The Latino Commission on AIDS is a nonprofit membership organization dedicated to fighting the spread of HIV/AIDS in the Latino community.
In response to the critical, unmet need for HIV prevention and care for Latinos, a coalition of Latino leaders founded the agency in 1990. The Commission realizes its mission by spearheading health advocacy for Latinos, promoting HIV education, developing model prevention programs for high-risk communities, and by building capacity in community organizations. Through its extensive network of member organizations and community leaders, the Commission works to mobilize an effective Latino community response to the health crisis created by HIV/AIDS. Since 1995, the Commission has steadily expanded its services outside New York to meet the emerging needs of Latino communities in more than 40 States and Puerto Rico.
Through its extensive network of member organizations and community leaders, the Commission works to mobilize an effective Latino community response to the health crisis created by HIV/AIDS. For the past 15 years the Commission has been directed by Dennis deLeon, a tireless advocate and national leader of the Latino community struggle to address the epidemic.
The Commission is dedicated to resolving the HIV crisis in the Latino community, where social stigma, poverty, language barriers, immigration status fears, and access to care deter testing and increase the infection rate. Over 200,000 Latinos in the U.S. and Puerto Rico are living with HIV/AIDS. The fastest growing ethnic group in the U.S., Latinos constitute 14% of the U.S. population but account for over 20% of the AIDS cases.
The Commission's public health model encompasses four core and complementary services provided to Latino communities: health education, HIV prevention, capacity building, and advocacy. All services are offered in Spanish by a culturally diverse bilingual staff of health, education and business professionals.
Knowledge of HIV risk and treatment options remains a significant barrier to preventing the spread of the disease among Latinos and helping Latinos with HIV/AIDS to stay healthy. The Commission is strongly committed to ongoing Spanish language health education and strategic media campaigns that educate the general public about HIV treatment and prevention, as well as other health disparities affecting Latino communities. For over a decade the Commission has provided the only Spanish language HIV treatment education available in the U.S. and continues to provide this training to frontline healthcare professionals, peer educators and public health officials. Our training professionals continue providing workshops, institutes and national conferences on many HIV/AIDS treatment and prevention topics to Latino immigrants, community leaders, healthcare workers, and people living with HIV/AIDS.
All programs at the Commission are guided by our mission to prevent disease and promote health in Latino communities. The agency has a long history of developing and implementing model prevention and risk reduction interventions in low-income Latino communities, including the only initiative in the U.S. to mobilize communities of faith for HIV interventions. The Commission has worked with more than 75 churches of many denominations to build ministries of health in high risk communities and to initiate prevention programs for women and adolescents.

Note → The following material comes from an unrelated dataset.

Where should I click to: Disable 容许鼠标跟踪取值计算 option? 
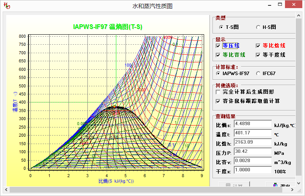click(218, 101)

Another thrust of the prevention program has been working with grassroots lesbian, gay, bisexual, and transgender organizations to develop and implement innovative prevention interventions. For the past decade, the Commission has reached the wider Latino community with HIV testing, counseling and referrals to healthcare and housing through pioneering programs based on social networking models that reach Latinos at highest risk of HIV.
Finding solutions to the health disparities impacting Latinos can best come from within Latino communities. The Commission has always been committed to building the capacity of local institutions - community organizations, health departments, healthcare providers, churches, and LGBT groups - to provide local disease prevention, healthcare and health education services in Latino communities. In conjunction with the Centers for Disease Control & Prevention and other government agencies, the Commission is strengthening community organizations and health departments from Maine to New Jersey (and Puerto Rico and the Virgin Islands) that provide HIV prevention interventions to Latinos. Another ongoing effort has been helping LGBT groups to effectively operate as non-profit organizations offering social support and prevention services in high-risk Latino communities.
The HIV crisis can only be resolved with awareness at every level of society and through organizing communities to advocate for increased resources and access to healthcare. The Commission's hallmark awareness initiative is National Latino AIDS Awareness Day (www.NLAAD.org). Annually on October 15, the Commission mobilizes more than 350 community organizations in over 250 cities across the country to host HIV testing, education and prevention initiatives. Advocacy has long been a core competency of the agency. The Commission is dedicated to mobilizing Latino groups and community leaders, building broad based consensus, and advocating at all levels of government. In addition, advocacy training is provided to grassroots organizations throughout the U.S.